--- PROVIDED DATA Enclosed Below ---
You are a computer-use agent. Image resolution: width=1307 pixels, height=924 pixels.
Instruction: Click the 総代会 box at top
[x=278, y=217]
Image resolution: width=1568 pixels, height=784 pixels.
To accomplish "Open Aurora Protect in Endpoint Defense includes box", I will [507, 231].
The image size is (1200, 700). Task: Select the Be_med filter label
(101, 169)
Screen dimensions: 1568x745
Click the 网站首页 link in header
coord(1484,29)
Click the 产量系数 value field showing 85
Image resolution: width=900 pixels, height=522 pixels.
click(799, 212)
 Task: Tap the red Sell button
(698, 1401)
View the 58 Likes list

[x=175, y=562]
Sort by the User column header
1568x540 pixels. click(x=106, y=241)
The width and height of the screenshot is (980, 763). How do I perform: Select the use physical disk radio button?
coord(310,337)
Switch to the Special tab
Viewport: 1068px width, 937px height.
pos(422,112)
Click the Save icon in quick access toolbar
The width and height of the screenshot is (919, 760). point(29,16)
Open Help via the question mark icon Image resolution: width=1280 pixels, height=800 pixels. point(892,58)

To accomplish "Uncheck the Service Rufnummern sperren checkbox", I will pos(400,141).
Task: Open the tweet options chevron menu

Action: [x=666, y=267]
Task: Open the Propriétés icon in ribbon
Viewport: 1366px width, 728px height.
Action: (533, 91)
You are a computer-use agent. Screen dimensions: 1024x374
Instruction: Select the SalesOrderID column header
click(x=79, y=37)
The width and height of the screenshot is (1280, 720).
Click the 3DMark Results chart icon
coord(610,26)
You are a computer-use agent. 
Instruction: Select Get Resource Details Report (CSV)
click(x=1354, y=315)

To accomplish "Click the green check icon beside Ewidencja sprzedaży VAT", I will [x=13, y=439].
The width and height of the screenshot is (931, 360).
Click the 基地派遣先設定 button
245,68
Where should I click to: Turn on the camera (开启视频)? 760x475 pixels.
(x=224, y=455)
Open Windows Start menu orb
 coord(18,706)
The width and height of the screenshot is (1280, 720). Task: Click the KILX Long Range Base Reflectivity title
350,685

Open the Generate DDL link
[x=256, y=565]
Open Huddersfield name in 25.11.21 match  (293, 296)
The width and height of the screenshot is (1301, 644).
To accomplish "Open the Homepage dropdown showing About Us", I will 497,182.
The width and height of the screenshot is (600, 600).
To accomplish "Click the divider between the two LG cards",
--- End of Enclosed PROVIDED DATA ---
#### ASSIGNED TASK
Could you show every line of the material that includes the string "will"?

#### ANSWER SPACE
To accomplish "Open Aurora Protect in Endpoint Defense includes box", I will [507, 231].
To accomplish "Uncheck the Service Rufnummern sperren checkbox", I will pos(400,141).
To accomplish "Click the green check icon beside Ewidencja sprzedaży VAT", I will [x=13, y=439].
To accomplish "Open the Homepage dropdown showing About Us", I will 497,182.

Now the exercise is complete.